Can Greg Dyke's Football Standards Commission Deliver Results?
As Brazil’s World Cup looms large, an expectant nation once again dreams of glory. However, deep down in their downtrodden hearts, fans of the England team know that they don’t have a realistic chance of achieving glory this time around. In fact, the state of the national game doesn’t bode well for at least the next three World Cups. FA chairman Greg Dyke and his 11 merry men make up a commission intended to improve the fortunes of English football on the international stage, but will it make any difference?
Judging by the first few weeks of its existence, it seems that Dyke’s commission is doomed to failure. Before a policy had so much as been imagined, controversy threatened to derail the process before it had begun. His original choice of 9 senior figures from the footballing fraternity were all white, and not representative of the game they were purporting to support.
Among the chosen 9 were Dyke himself, Greg Clarke of the Football League and Roger Burden – Dyke’s number 2. Although these people are involved in the administration of football, they have not experienced the daily grind of training and youth development at the grassroots level, so many critics of the commission branded the original line-up as out of touch.
Dyke vehemently defended his newly formed commission, however, and he pointed to the vast experience of Glen Hoddle, Howard Wilkinson, Dario Gradi and Ritchie Humphreys as the people with the day-to-day knowledge of the game. That may be true, but all four plied their trade during a different era. The whole point of this commission was to tackle the growing trend of foreign players in today’s game and the subsequent decline of the English national team. Surely the commission needed more current and relevant experience? Dyke responded by adding Roy Hodgson and Rio Ferdinand to the line-up, but the likes of Gary Lineker and Lee Dixon still questioned the relevance of the commission – calling it ‘pointless’.
So, this has not been an auspicious start to the bright new dawn of English football. And since the original furore about the make-up of the commission, it’s been radio silence for much of the time. Questions still surround what these 12 men can achieve. It is pure folly to ignore the part business plays in football, so why isn’t there a current Premier League chairman on the commission? And surely the input of a top young player – such as Ross Barkley or Adam Lallana – would be invaluable to the process. Both players have graduated with distinction through their respective youth systems, and they are a fine example of what this commission is trying to achieve. Their input and their experience are critical, and their inclusion would add some much-needed credence to the process.

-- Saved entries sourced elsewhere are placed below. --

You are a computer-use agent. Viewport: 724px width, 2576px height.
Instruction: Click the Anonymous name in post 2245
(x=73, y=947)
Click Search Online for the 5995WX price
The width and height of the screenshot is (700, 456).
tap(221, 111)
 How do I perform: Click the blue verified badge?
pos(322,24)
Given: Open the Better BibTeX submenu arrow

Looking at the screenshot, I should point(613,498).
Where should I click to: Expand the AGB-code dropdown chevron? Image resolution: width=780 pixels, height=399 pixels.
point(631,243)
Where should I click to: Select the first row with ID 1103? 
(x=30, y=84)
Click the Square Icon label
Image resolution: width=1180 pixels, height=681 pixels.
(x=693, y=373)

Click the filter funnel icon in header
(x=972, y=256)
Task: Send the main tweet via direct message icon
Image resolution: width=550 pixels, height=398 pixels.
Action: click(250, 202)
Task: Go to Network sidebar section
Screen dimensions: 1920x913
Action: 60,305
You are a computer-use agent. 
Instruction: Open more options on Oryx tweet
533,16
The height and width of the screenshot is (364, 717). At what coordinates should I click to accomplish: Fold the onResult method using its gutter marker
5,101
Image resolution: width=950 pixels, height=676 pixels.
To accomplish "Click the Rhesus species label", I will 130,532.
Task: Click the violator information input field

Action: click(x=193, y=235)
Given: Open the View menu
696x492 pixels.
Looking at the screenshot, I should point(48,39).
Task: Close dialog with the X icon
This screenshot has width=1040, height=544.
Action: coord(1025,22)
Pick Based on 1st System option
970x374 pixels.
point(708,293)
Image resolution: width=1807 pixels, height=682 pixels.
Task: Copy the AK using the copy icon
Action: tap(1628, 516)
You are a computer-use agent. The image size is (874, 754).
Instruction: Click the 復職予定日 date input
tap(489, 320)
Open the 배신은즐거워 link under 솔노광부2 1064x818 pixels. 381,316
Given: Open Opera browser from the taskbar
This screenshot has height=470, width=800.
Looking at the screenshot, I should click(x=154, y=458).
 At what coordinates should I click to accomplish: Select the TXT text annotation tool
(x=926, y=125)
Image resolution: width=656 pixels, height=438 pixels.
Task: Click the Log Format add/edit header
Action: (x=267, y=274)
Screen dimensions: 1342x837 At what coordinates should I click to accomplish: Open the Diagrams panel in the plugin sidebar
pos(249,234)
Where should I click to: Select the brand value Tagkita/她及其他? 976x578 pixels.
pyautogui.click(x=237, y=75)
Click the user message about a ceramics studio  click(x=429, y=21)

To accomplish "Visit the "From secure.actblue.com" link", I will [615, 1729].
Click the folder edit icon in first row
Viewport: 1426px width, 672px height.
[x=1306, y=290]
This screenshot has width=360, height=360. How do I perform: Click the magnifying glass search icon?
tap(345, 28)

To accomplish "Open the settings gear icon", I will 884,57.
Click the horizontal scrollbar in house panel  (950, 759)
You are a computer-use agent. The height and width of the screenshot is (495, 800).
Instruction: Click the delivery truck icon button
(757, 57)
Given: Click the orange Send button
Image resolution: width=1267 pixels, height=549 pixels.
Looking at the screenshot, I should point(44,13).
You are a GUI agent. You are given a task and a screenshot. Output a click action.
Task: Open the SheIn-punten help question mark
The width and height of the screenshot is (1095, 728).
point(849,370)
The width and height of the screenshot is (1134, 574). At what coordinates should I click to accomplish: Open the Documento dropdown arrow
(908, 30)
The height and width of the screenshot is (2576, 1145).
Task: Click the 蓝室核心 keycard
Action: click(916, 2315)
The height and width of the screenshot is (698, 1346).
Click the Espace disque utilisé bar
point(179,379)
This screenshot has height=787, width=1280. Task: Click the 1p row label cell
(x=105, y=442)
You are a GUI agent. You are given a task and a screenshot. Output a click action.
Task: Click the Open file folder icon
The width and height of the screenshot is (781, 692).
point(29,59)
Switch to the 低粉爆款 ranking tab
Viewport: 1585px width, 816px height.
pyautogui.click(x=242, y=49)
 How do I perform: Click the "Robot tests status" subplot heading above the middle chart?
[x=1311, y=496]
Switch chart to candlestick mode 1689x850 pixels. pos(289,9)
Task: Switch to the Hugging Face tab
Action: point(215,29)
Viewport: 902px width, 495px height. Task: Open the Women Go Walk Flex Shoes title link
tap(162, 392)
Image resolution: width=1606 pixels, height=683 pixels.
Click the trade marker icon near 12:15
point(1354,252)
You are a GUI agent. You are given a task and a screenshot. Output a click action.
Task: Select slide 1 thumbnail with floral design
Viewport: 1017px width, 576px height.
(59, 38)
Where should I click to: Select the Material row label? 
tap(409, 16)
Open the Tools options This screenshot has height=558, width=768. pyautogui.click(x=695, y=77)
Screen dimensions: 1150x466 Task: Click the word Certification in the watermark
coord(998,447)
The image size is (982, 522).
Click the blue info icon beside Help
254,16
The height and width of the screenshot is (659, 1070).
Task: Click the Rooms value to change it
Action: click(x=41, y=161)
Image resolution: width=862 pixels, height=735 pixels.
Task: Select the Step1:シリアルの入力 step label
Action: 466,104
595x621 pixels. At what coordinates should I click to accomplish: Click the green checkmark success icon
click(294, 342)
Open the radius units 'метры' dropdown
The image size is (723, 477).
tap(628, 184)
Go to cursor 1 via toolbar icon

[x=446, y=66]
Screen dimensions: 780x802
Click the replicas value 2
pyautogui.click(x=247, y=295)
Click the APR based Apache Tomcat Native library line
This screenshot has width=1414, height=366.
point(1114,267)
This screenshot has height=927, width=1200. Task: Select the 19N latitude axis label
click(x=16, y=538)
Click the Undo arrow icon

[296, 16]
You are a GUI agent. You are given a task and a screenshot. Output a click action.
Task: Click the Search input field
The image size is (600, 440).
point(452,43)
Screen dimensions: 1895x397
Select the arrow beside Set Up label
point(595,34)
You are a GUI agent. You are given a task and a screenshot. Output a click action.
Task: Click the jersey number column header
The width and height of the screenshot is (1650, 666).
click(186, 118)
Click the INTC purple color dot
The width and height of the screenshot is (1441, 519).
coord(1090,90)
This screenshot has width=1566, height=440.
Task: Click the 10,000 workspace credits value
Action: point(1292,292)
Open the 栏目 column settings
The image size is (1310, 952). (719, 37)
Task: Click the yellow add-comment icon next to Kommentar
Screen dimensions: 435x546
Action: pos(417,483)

According to Harry Redknapp, the reason for the demise of the England team is not the youth structure currently in place, or the influx of foreigners. It is down to a change of culture in Britain. Kids no longer play football from dusk until dawn in the streets; they are too busy on their Playstations. Parents are reticent about letting their children play outside whilst unsupervised, so kids aren’t learning ball control and technique at a young age. Unless the commission can get youngsters playing with jumpers for goalposts again, it is hard to decipher what it is they can actually do.
The possibility of quotas on English players has been mooted, but that is a clear contravention of EU law. The commission can’t force Premier League clubs to adopt any of its suggestions, and any attempt to improve the game surely needs England’s top league on board. However, Rob Draper of the Daily Mail believes there are some steps that can be taken in order to raise standards. They include:
- Raising the number of home-grown squad member from 8 to 12
- Lowering the age limit of the ‘home-grown rule from 21 to 18
- Publishing all transfer fees, the associated agents’ fees and the names of the agents involved in deals
- Tightening work permit visas
- Introducing a winter break
However, none of these measures, or the measures mooted by members of Dyke’s commission, get to the root cause of the issue. Grassroots football is literally rotting. Pitches are threadbare and local football facilities are fast becoming health hazards. It seems that instead of raising the standards of England’s young players, most of the ideas coming from senior figures in the game are aimed at penalising foreign players – and that surely isn’t right.
Creating a barrier of protection that almost guarantees certain English players will be picked will not drive standards up – it will have the opposite effect. England’s young players should look at the foreigners coming into the Premier League, and they should aspire to be every bit as good. Unless English players are being picked purely on merit, standards will not improve. English players will simply hear the message that being English is good enough to get them on the team-sheet.
Kids need to be picked up at the age of six and given the platform to work on their technique - long before they ever compete in a structured environment. If they’re not playing on the streets anymore, Dyke’s commission needs to suggest investment in more grassroots facilities and coaches.
This is a global game, and we play it on the global stage. Some in the game quite rightly want England to excel in World Cup Finals, but they seem determined to limit the number of gifted international players playing in England – that doesn’t make sense. Lowering the standards of The Premier League will not raise the standards of young English players.
The goal here is a simple one: England needs to start producing players every bit as good as those coming from Spain and Brazil. And until that happens, fans of the English national team should resign themselves to supporting a team in the second or third tier of the international game.